Accused Texas Financier Hospitalized

Stanford's college roommate and former CFO pleaded guilty to three criminal counts.

Texas financier R. Allen Stanford, jailed on charges of bilking investors out of $7 billion, was hospitalized Thursday with an irregular heartbeat and high pulse, just hours before his ex-finance chief became the first person to plead guilty in the case.
Stanford was set to appear in a Houston federal courtroom for a hearing on whether he can get a new attorney. His current lawyer, Dick DeGuerin, has asked for permission to quit the case because he doesn't have assurances he will be paid.
In the same courtroom, Stanford's former chief financial officer, James M. Davis, pleaded guilty Thursday to three counts: conspiracy to commit mail, wire and securities fraud; mail fraud; and conspiracy to obstruct a Securities and Exchange Commission investigation.
"I did wrong. I'm sorry. I apologize. I take responsibility for my actions," Davis, 60, said as he left the federal courthouse after his hearing.
Davis' attorney David Finn said his client has been cooperating with prosecutors for the last six months and the guilty plea is part of a deal with the Justice Department in exchange for a possible reduced sentence.
Davis faces up to 30 years in prison when he is sentenced. While a sentencing date of Nov. 20 was set, Finn said he believes that will be delayed.
As part of his plea agreement, Davis was also ordered to forfeit $1 billion in proceeds he made from his illegal actions.
Finn said authorities have seized all his client's assets and Davis, who had made between $5 million and $6 million in the last decade, is broke and now doing manual labor on a family farm in Michigan, making $10 an hour. Davis is originally from Mississippi.
Stanford, Davis and other executives of the now defunct Houston-based Stanford Financial Group are accused of orchestrating a massive Ponzi scheme by advising clients to invest more than $7 billion in certificates of deposit from the Stanford International Bank in the Caribbean island of Antigua, creating false records to inflate the bank's assets and then misusing the money, in part to pay for Stanford's lavish lifestyle.
DeGuerin said Stanford was taken from the privately run prison where he is being held outside Houston at about 5:30 a.m. Thursday to the Conroe Regional Medical Center.
U.S. District Judge David Hittner said Stanford had an irregular heartbeat and an "extremely" high pulse.
A spokeswoman for the medical center declined to release any information Thursday to The Associated Press.
DeGuerin said Stanford has high blood pressure and told reporters after the hearing he doesn't think his client has received good medical care since being jailed. DeGuerin said he didn't have a condition update on Stanford.
"I wouldn't be surprised if stress exacerbated his condition," said DeGuerin, who added he wasn't planning on visiting Stanford in the hospital.
Finn said he didn't think it was a coincidence Stanford fell ill on the day Davis pleaded guilty in the case.
"I think it had everything to do with my client and I and prosecutors gathering in the courtroom today," he said.

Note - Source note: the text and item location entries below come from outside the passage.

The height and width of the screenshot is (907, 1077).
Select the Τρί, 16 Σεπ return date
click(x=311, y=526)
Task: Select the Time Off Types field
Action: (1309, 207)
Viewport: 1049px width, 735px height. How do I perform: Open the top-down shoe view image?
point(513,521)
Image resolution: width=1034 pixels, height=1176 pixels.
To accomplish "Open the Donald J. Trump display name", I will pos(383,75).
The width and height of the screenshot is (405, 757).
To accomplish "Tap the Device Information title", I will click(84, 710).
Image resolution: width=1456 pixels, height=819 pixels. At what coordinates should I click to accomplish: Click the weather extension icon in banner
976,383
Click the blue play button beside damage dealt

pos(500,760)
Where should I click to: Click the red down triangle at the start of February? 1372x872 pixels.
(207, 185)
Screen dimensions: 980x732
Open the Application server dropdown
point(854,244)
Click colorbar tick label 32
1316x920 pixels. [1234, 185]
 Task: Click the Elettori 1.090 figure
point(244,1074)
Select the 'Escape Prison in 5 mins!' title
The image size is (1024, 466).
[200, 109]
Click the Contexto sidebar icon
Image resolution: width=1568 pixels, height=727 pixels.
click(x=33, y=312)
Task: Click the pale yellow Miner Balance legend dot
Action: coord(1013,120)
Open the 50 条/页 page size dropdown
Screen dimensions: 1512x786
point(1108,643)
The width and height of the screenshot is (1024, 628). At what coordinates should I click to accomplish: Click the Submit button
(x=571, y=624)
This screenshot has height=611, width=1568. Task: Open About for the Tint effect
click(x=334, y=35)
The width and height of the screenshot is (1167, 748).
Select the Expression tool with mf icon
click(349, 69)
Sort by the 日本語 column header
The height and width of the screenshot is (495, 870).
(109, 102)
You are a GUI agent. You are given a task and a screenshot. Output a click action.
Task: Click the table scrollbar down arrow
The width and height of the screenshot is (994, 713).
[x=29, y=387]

DeGuerin suggested the money bilked from investors went to Davis but Finn said his client was used and manipulated by Stanford.
Hittner postponed a hearing scheduled for Thursday in which he would hear arguments about Stanford's legal representation.
Stanford was considered one of the richest men in the U.S. with an estimated net worth of more than $2 billion. But he claims he is now penniless.
Last month, Stanford's spokesman said the jailed financier had hired Washington, D.C.-based attorney Robert Luskin, who also represents former White House political adviser Karl Rove. But Luskin also wants assurances he'll get paid, and Hittner won't release DeGuerin until an attorney takes the case unconditionally.
Stanford, along with three former company executives, have pleaded not guilty to various charges, including wire and mail fraud, in a 21-count indictment issued June 18. Stanford has been jailed without bond since then, considered a flight risk by Hittner.
Also indicted is Leroy King, the former chief executive officer of Antigua's Financial Services Regulatory Commission. King, accused of taking bribes from Stanford to overlook irregularities at his bank, is awaiting extradition to the United States.
Finn said Davis is helping prosecutors with their efforts to extradite King and locate missing money taken from investors.